The Story Within

Sep 22, 2017 | Writing

When potential readers ask “what’s your book about?” they don’t want a plot synopsis. They want to know the book’s deeper significance. Authors need to learn to tell not the story that’s in their books but the story behind their books. It’s a story meant to be told in a minute (the famed and dreaded elevator pitch) or framed as a conversation. It’s meant to encapsulate, in a few words or sentences, the emotion contained in the story.

~Excerpted from Telling the story about the story by Audrey Kalman

I’ve been turning this around in my head for weeks since I read it and I remain on the fence. However, I have started to incorporate it when I talk about Coming Darkness, because what can it hurt right?
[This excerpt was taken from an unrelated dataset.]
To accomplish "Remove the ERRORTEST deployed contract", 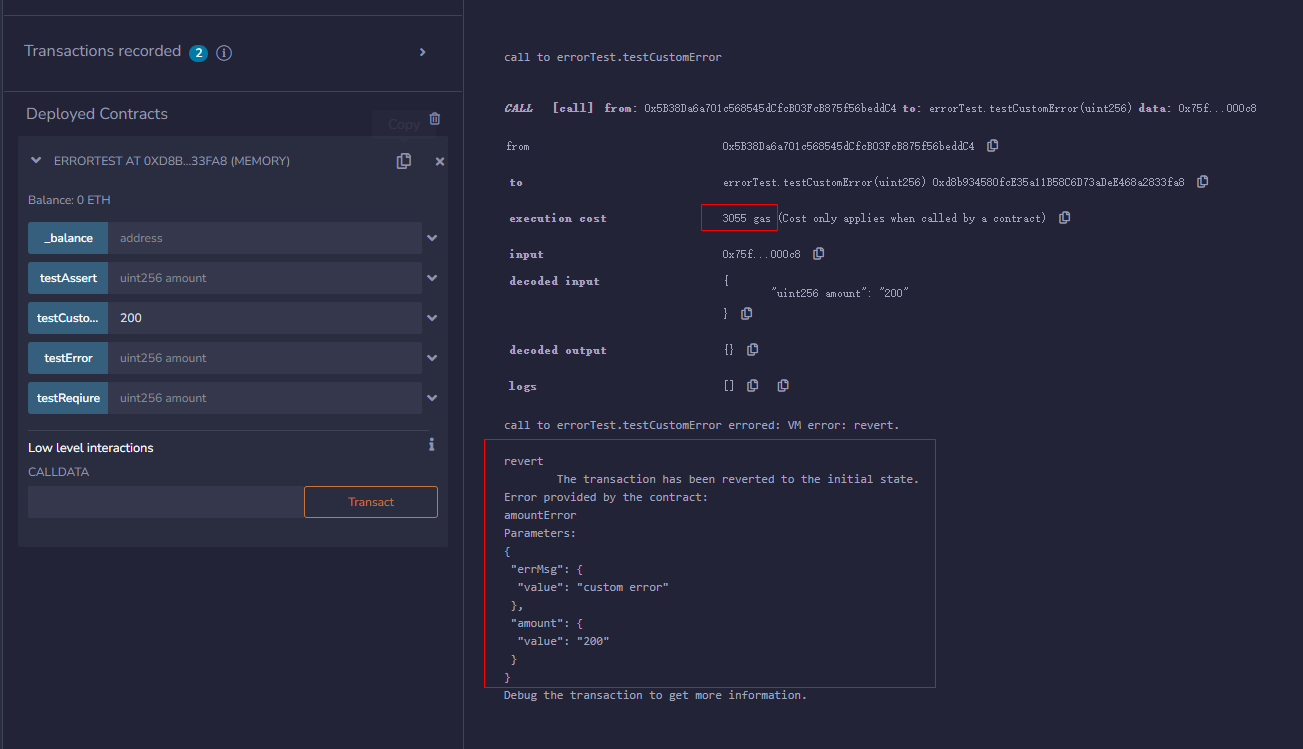I will click(x=440, y=161).
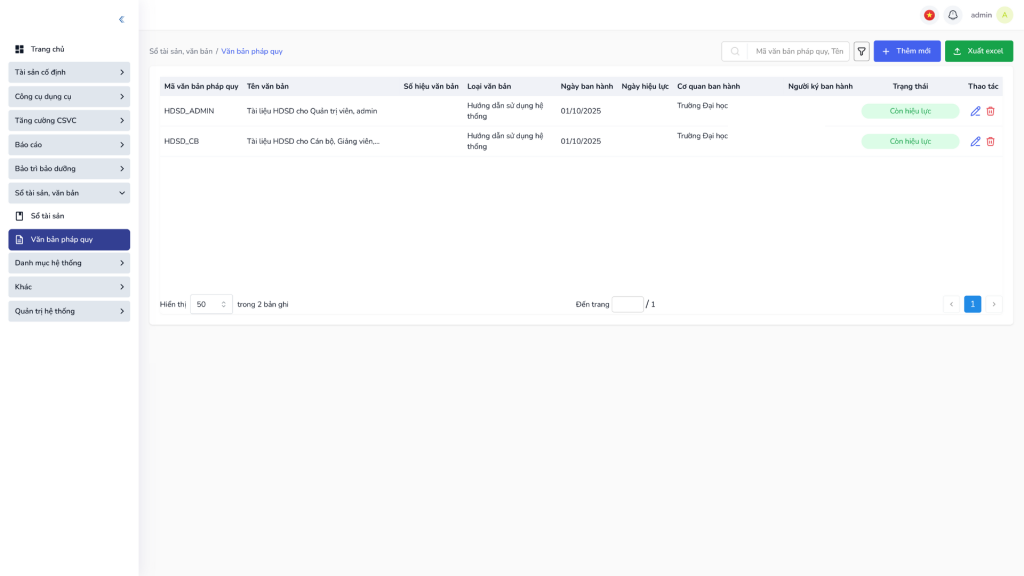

And so: Coming Darkness is a story about free will and what that means. How life is a series of choices: some big, some small, that define us. Everyone creates a story about themselves that tells them who they are, and that story is played out in choices, in free will. But what happens when something puts your choices, your very existence into question? What is the response: quit, adapt, or flounder? Create a new story or get the tape out and patch the current one?

I realize the reason I’m unsure about this approach is that I feel more comfortable describing the plot than I do describing what I think you should be getting out of it. Just because I mean something doesn’t mean you’ll pick that something up, and/or see it with the same value that I do.  What any of us gets out of a book is up to us. Basically, I just want you to enjoy the journey — everything else is gravy.

Photo by Austin Chan on Unsplash

I added Ms. Kalman’s book to my to-be-read pile based on the plot synopsis. Personally, I’m all about the synopsis. But I’m open. The thing about this journey is that I’m constantly being exposed to new ways of doing things, and I’m constantly learning. That also, is gravy.

Today I’m leaving you with Death Note. An anime series about a boy who finds a Death Note, a book that allows him to kill people at will. He then sets out to make a “perfect world”, a world where he decides who gets to live, and who dies. It’s an interesting take on the age-old desire for utopia — the power to create one, the qualifications of the creators and their methods.

You can find it dubbed in English on Netflix.